La famille du seigneur Espiard de Mâcon, n'est pas épargnée : des
6 frères et soeurs de Jean-Baptiste-Lazare-Pierre Espiard de Mâcon,
seigneur de cette époque, 3 sont morts avant l'âge de 3 mois, 1
à 2 ans 1/2 et 1 à 13 ans.
Le graphique
ci-dessous est la pyramide des âges des décès. On meurt jeune à
St Martin de la Mer... et on peut aussi y vivre vieux !

La
durée de vie - l'espérance de vie
Un bébé qui
naît à St Martin entre 1770 et 1792 peut espérer vivre 25,5
ans, et encore il a la chance que cette période ne comporte
pas de guerre... Avec la Révolution et l'Empire les motifs supplémentaires
de décès ne vont pas manquer.
Si on neutralise
les décès survenus avant l'âge de 2 ans, on
peut constater que la durée de vie moyenne est proche de
48-50 ans, avec des longévités tout à fait
honorables de 70 à 80 ans.
Le graphique
ci-dessous indique l'âge moyen des décès pour chaque année de la
période. Ce n'est pas, statistiquement parlé, l'espérance
de vie, mais c'est une notion très proche.

Les
variations de la mortalité pendant la période
Il y a eu, de
1770 à 1792 (date à partir de laquelle l'état-civil n'est plus assuré
par la paroisse mais par la Mairie), 398 décès enregistrés. C'est
à dire que près d'un habitant sur deux est décédé pendant cette
période.
Le graphique
ci-dessous indique le nombre de décès par année, dont les décès
d'enfants de moins de 2 ans (en jaune).
Il fait apparaître
plusieurs années "noires" de 1776 à 1783, 1786 et 1790.

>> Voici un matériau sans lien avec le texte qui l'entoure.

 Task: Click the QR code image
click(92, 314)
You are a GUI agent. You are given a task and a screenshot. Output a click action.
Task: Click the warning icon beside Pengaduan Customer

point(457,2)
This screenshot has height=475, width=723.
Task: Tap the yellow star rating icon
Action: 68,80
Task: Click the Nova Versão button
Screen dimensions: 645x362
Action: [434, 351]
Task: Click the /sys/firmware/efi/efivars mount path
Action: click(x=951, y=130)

En revanche, la peste de 1773 à Saulieu - tout proche - ne semble
pas avoir eu d'effets sensibles à St Martin. Les hivers décrits
comme très rigoureux de 1778 et 1788 se traduisent par une mortalité
plus élevée, mais pas de façon très significative.

Pyramide
des âges de la Généralité de Bourgogne
d'après le recensement de 1786
St Martinde
la Mer n'est pas en Bourgogne, mais ce recensement donne une bonne
idée de la population de cette région au moment où
commence l'affaire du Bois des Issards. La forme de cette pyramide
est proche de celle qu'on peut trouver actuellement dans un pays
"en voie de développement".

Les
professions de santé
Elles sont composées
de 4 personnages significatifs, dont deux (la sage-femme et le curé)
résident à St Martin et deux résident à
Saulieu (le chirurgien et l'apothicaire)
La sage-femme
(à St Martin de la Mer, en 1786, elle s'appelle Anne CANAT).

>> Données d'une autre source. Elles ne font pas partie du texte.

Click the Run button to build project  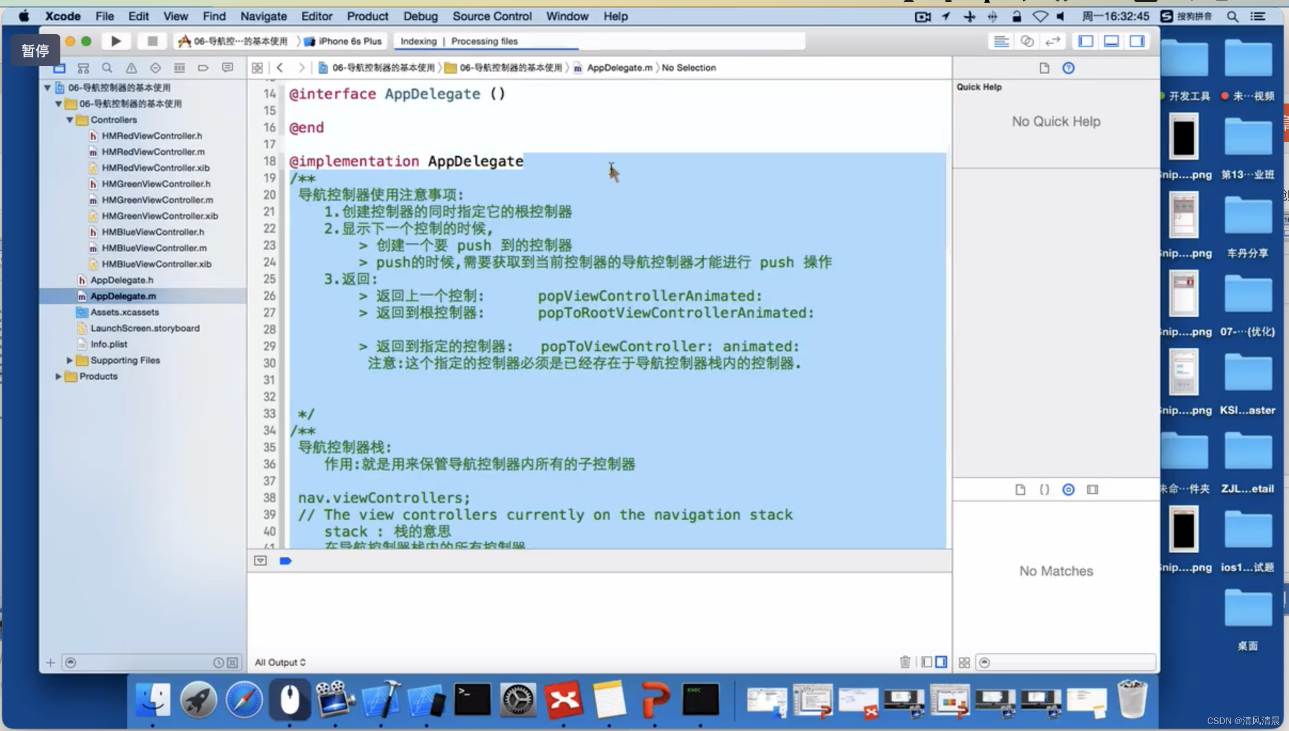(x=115, y=41)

Elle a vraisemblablement été choisie par le curé, après consultation
des matrones du village. Les critères de choix : la compétence,
mais surtout la moralité, vue sous l'angle de la pratique religieuse,
car elle a une fonction essentielle, outre celle d'assister aux
accouchements. C'est elle qui baptise en urgence (ondoiement) les
bébés qui meurent à la naissance. Et ils sont nombreux.
Le chirurgien
: ses soins sont le plus souvent ceux décrits par Molière
: les purgatifs, laxatifs, vomitifs, et saignées, qui généralement
affaiblissent le malade au lieu de le soigner. Les textes sur
la médecine révèlent une science qui a généralement
rétrogradé par rapport aux pratiques de l'Antiquité.

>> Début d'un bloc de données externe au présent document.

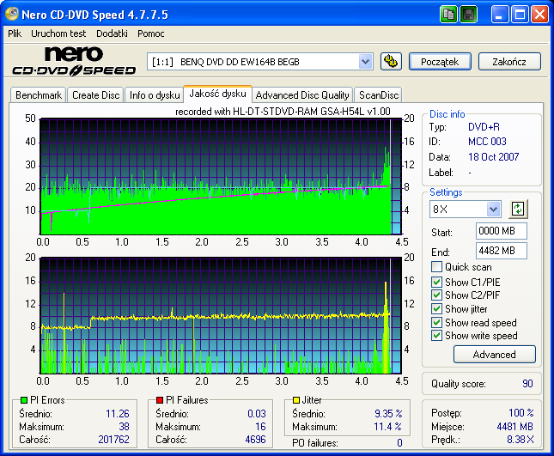
Task: Click the copy-to-clipboard icon in title bar
Action: pos(449,15)
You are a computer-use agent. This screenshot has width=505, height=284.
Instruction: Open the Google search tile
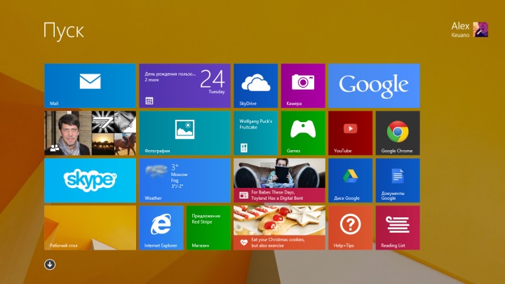(374, 86)
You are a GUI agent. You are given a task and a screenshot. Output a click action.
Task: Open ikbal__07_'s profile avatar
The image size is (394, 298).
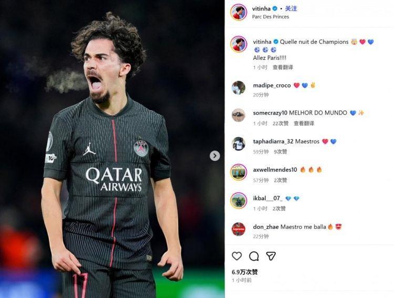239,201
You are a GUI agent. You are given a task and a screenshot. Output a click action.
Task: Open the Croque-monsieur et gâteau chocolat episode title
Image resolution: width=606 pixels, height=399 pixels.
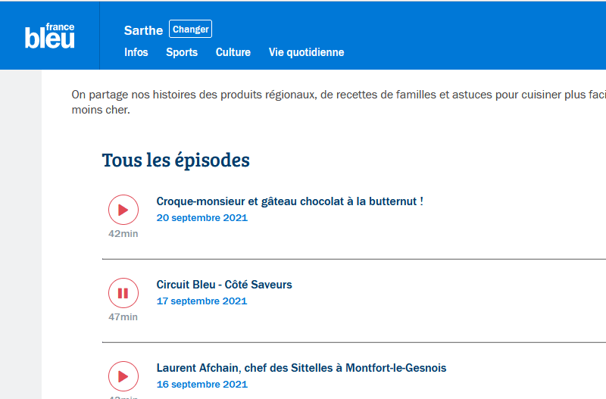coord(289,201)
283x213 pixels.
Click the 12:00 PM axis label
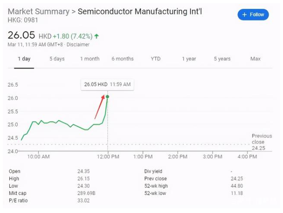pyautogui.click(x=108, y=157)
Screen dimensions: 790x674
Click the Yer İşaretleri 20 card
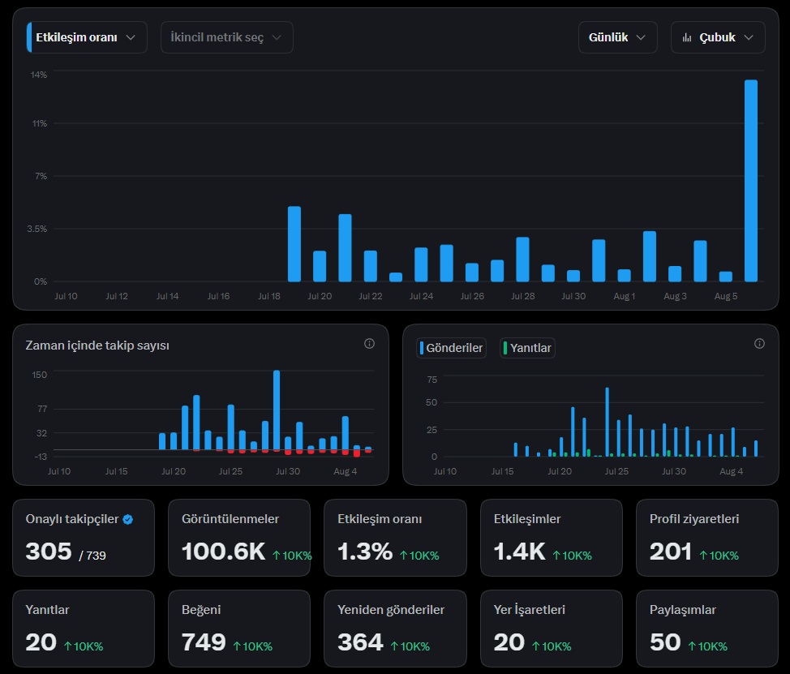[552, 628]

Voir le texte du médecin suisse Simon-André TISSOT (1728-1797) qui,
au début de son ouvrage médical de 1763, intitulé "Avis
au peuple sur sa santé", décrit les causes les plus fréquentes
des maladies du peuple, et donne les moyens d'éviter, ou au moins
de diminuer l'action de ces causes de maladies.
L'apothicaire
: il met à disposition des malades une pharmacopée
proche de celle décrite dans la liste suivante, qui définissait
une sorte de dotation standard à l'usage des professionnels
de santé de la Généralité de Bourgogne
vers 1742 :
"Poudre
vomitoire, dans les commencements de toutes les maladies où les
vomitifs sont indiqués : 75 prises.
Poudre fébrifuge purgative, dans toutes les sortes de fièvres intermittentes
: 79.
Pilules purgatives universelles, dans les fièvres continues, malignes,
ardentes, pourpreuses, etc. : 39.
Pilules hydragogues purgatives, dans les hydropisies, enflures,
bouffissures, etc. : 39.
Poudre spécifique d'hypecacuana préparée contre les cours de ventre,
flux de sang, dysenteries, etc. : 39.
Poudre de corail anodine, dans les dysenteries, cours de ventre,
coliques bilieuses et douleurs néphrétiques, etc. : 39.
Paste sudorifique, dans la pleurésie et fausse pleurésie, et par
tout où il s'agit de provoquer la sueur : 39".
auxquelles
s'ajoutent des remèdes en vrac :
"Or
potable, cordial, dans les Apoplexies sèreuses, lèthargies, fièvres
malignes et pestilentielles : une fiole.
Elixir thériacal, autre cordial, dans la petite vérole, rougeole,
etc. : une fiole.
Quintessence d'absinthe, stomachique, dans les vomissemens, dégoûts,
langueurs, foiblesses, etc. : une fiole.
Boule médicamenteuse, contre les Playes, Chûtes et Contusions :
une boule.
Pierre bleue, pour les inflammations des yeux : demi-once.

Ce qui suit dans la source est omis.